Nella Caserma che accolse anche Obama
L’inno nazionale, l’alza bandiera e poi il ricordo del finanziere virtuoso. Ogni giorno, alle 7 in punto, con i passi degli allievi della Scuola ufficiali a scandire i tempi. Le giornate alla Caserma di Coppito partono così, un rituale che si rinnova ogni mattina, d’estate e d’inverno. Così oggi, così otto anni fa. Quando la struttura si apriva prima alle ferite di una città segnata dal sisma e poi ai volti dei grandi del G8. Quartier generale del Dicomac, la struttura di coordinamento dell’emergenza, così come della Protezione civile, la caserma ha ospitato funzionari, tecnici, squadre di soccorso, giornalisti, delegazioni politiche ma anche sfollati. Perché per mesi, centinaia di posti letto all’interno della scuola furono messi a disposizione di chi aveva perso, anche solo temporaneamente l’abitazione dopo il sei aprile. Imponenti le misure di sicurezza, con pass che cambiavano di settimana in settimana. Un lavoro non da poco, considerando anche le scosse continue. L’arrivo dei grandi della terra fece rivoluzionare tutto, a partire dal design inedito del Palasport per l’area allestimento meeting. Nulla fu lasciato al caso, ad esempio, conoscendo la passione di Obama per il basket, il capo della Protezione civile, Guido Bertolaso, fece erigere un canestro davanti alla porta-vetrina dell’alloggio di Obama.

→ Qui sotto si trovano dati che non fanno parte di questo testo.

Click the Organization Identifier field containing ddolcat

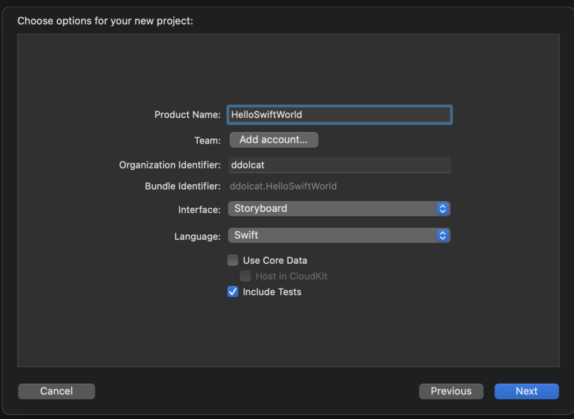[339, 165]
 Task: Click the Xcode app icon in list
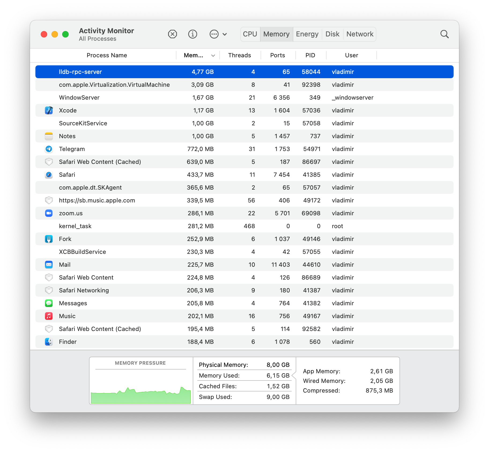click(49, 110)
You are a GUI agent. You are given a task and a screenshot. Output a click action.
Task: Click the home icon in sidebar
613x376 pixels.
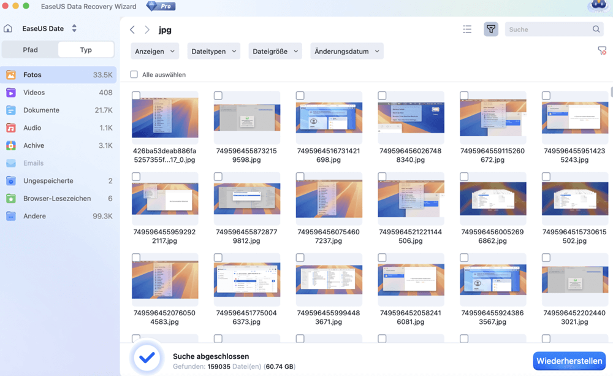[9, 28]
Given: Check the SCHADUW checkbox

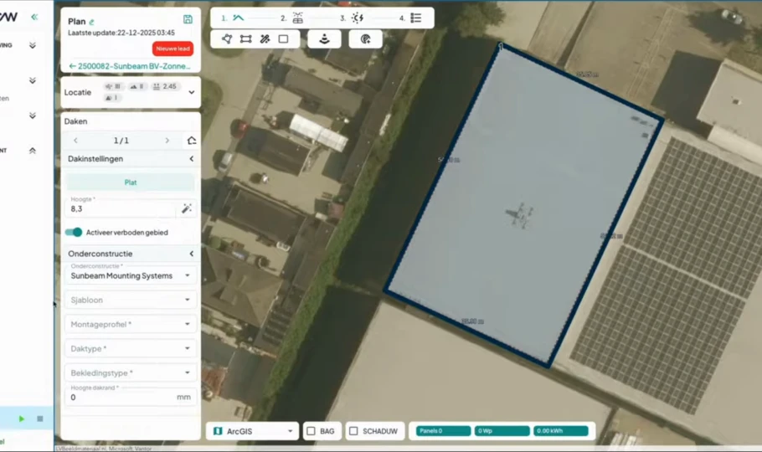Looking at the screenshot, I should tap(353, 431).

Per la settimana del G8, la caserma restò isolata dal mondo esterno, nucleo di una città totalmente militarizzata. Una fortezza sede del summit in una città blindata, negozi con le saracinesche abbassate, misure di sicurezza al massimo, persino le attività tecniche dei consulenti della procura della Repubblica legate all’inchiesta si interruppero quella settimana. Dopo il vertice la caserma rimase aperta al pubblico che ha potuto vedere di persona dove hanno alloggiato i potenti del mondo. Decine di schermi a seguire le visite istituzionali dei capi di stato nelle aree colpite dal sisma. Un sistema di “pool” regolato dall’ufficio stampa della Protezione civile che permetteva solo a determinati operatori di seguire gli eventi, spesso senza microfoni. Ma anche un’orchestra a servizio dell’allora presidente del Consiglio, Silvio Berlusconi, a cui si deve la scelta di trasferire all’Aquila il G8. In un angolo della sala della stampa, gli uomini e le donne di One, l’organizzazione di Bob Geldof, il cantante che si è inventato il Live aids a favore dell’Africa, chiamavano a raccolta i giornalisti ricordando gli impegni dei Grandi al passato G8.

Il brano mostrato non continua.